Right Here, Right Now

The wind whistles & howls, shaking up Cape Town and waking her chidren.

Dazed I wake up for a second time, opening heavy lids to find that Monday had dawned softly. Red is slowly beginning to caress the darkness as I stretch out lazy like a cat, lying in the middle of the kingsize bed, my thick winter frame engulfed by fleecy bedding the colour of candy floss.
"Sweet!" I utter out loud to an already empty house as soft light filters in through aluminium blinds making stripes like tattoos on my paled skin.
I should get up, but I am perplexed by the day which stretches ahead of me demanding nothing!
I'm at odds, not used to so much time on my hands, "busy" being my usual setting.

I'm beginning to like this new reality.
The ticking clock by my bedside sets a steady rhythm, and all around me the world is slowly moving.
It's as if the world's forgotten about this one tiny space. In my cocoon I groggily sit up, twisting my plaits and piling them on top of my head. Spying myself in the PC screen, I giggle at the ridiculousness of it.
Pleasure in the mundane!
It takes very little to get me smiling these days. I settle into my spot, feel feeling with my right hand for his. It's still warm, I scooch over, snuggling deep into his spot. I breath in deeply, and sigh with pleasure.
I like this new me.
No distractions!
No endless chatter!
No comments!
No daydreams.
No work!
This self-imposed exile is experimental, and proving to be rather pleasing.

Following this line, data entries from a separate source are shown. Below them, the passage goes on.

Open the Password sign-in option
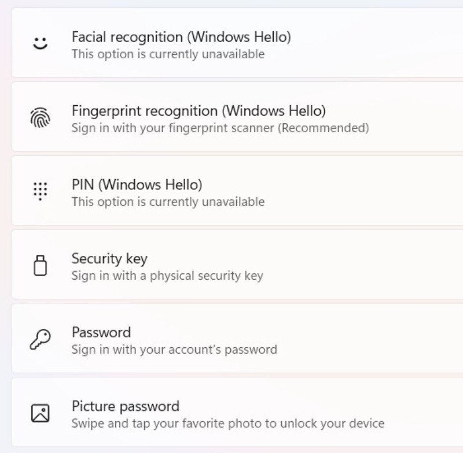The width and height of the screenshot is (463, 453). click(x=232, y=339)
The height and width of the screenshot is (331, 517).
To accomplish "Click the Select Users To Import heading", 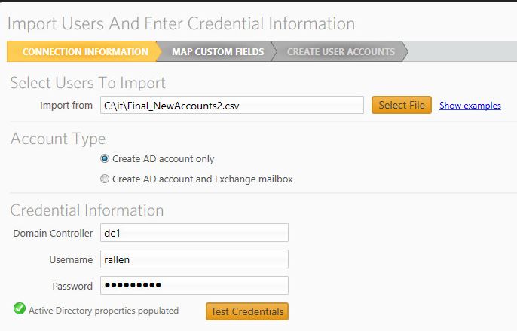I will [87, 82].
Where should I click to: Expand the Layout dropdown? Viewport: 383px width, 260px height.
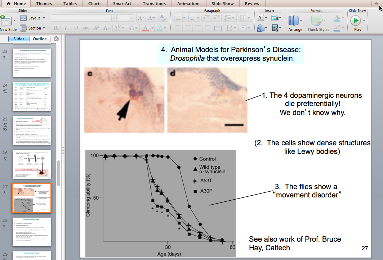point(34,18)
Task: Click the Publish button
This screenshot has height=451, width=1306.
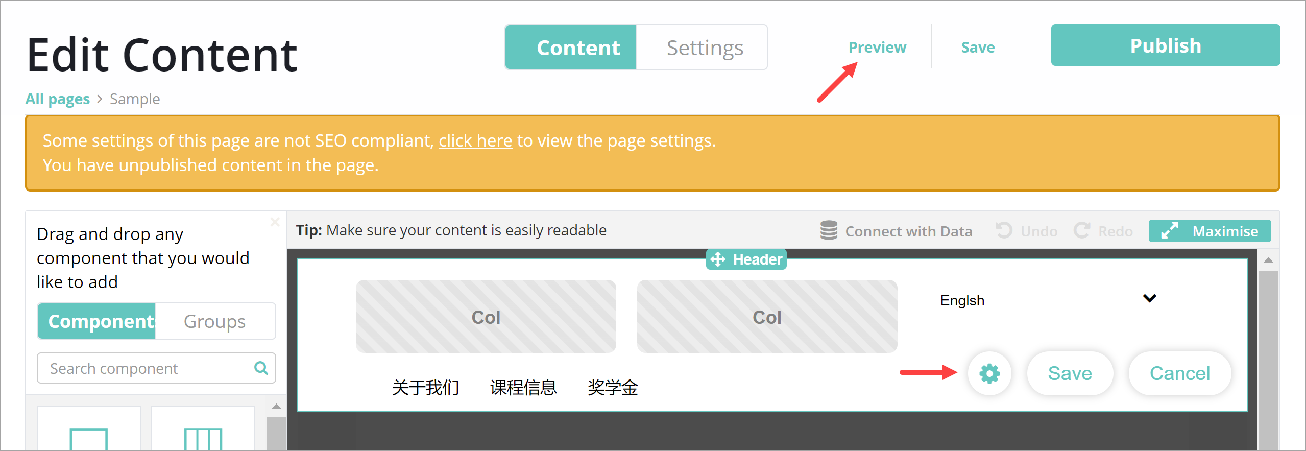Action: 1166,45
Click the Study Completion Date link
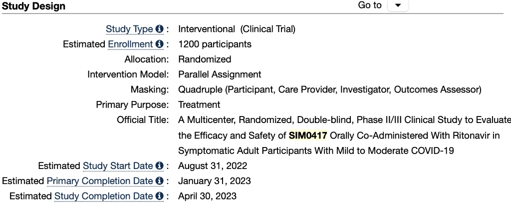 pos(104,196)
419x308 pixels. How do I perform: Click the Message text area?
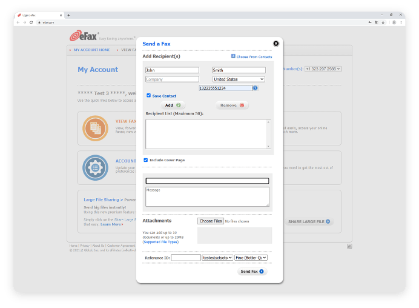pos(207,196)
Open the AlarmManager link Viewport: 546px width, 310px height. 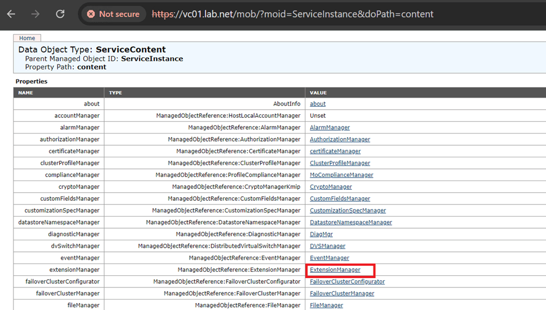(329, 128)
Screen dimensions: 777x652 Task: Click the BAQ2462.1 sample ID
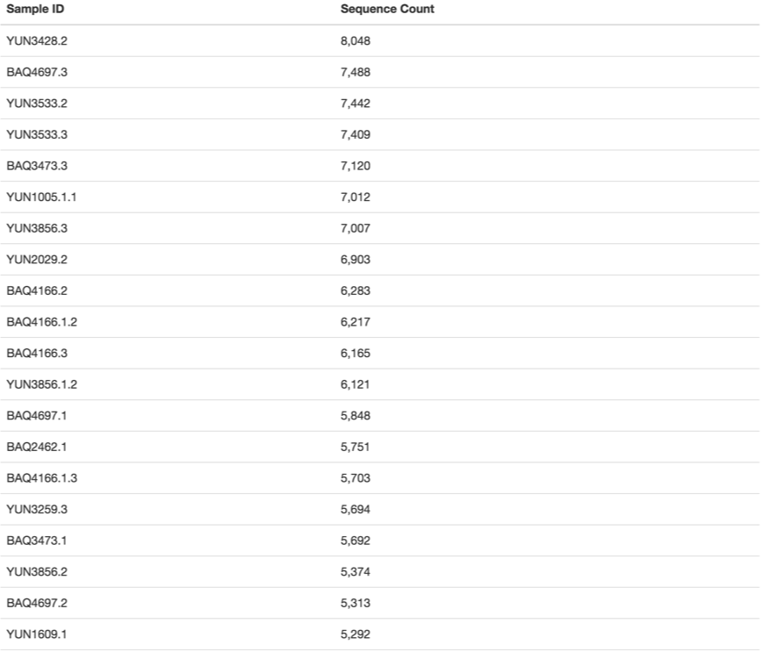click(x=37, y=448)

It's not easy disengaging from the grid. The world asks so much of us: to be responsible and hard working; dissatisfied with our lives and materialistic; ever questioning of our worth and wanting more and better. It wants us eternally searching for love and hungering for success; never feeling like we're good enough for either...
Yada yada yada...

I'm like Neo in the Matrix, rather disorientated, slightly off balance, but having swallowed the red pill, there's no turning back.
Denial, fantasy, oblivion, ignorance: none of these are an option.

I fidget, start getting antsy.
I need something to quieten my mind.
The adhan sounds as if on cue: time to pray! I catapult out of bed.
The soothing arabic verses are poetic and beautiful, drowning out the noises of the world. I return to my room having tamed my hair with my scarf. Feeling centred,  I bow down, the minaret on my blueprayer mat directing me towards qibla, and the connection is made. My bond with the Creator is personal, my prayers fervent, and a calming peace envelopes me.
The surahs roll off my tongue and my movements are lithe and freeing, body, mind and soul in unison, at one with the source of it all.
With my hands in prayer, I sit with my head bowed in thanks.
So many roads taken, so many wrong turns.
So grateful it lead me right here, right now.

I glance up, peaking at the world with new eyes. I see the wind moving through the trees. I watch the birds flying in perfect formation, I hear the waves crashing on the shore, and feel the first, weak rays of the sun on my skin, and I know my place.

And in the silence that descends in the hours following the dawn, the ticking of the clock becomes almost hypnotic.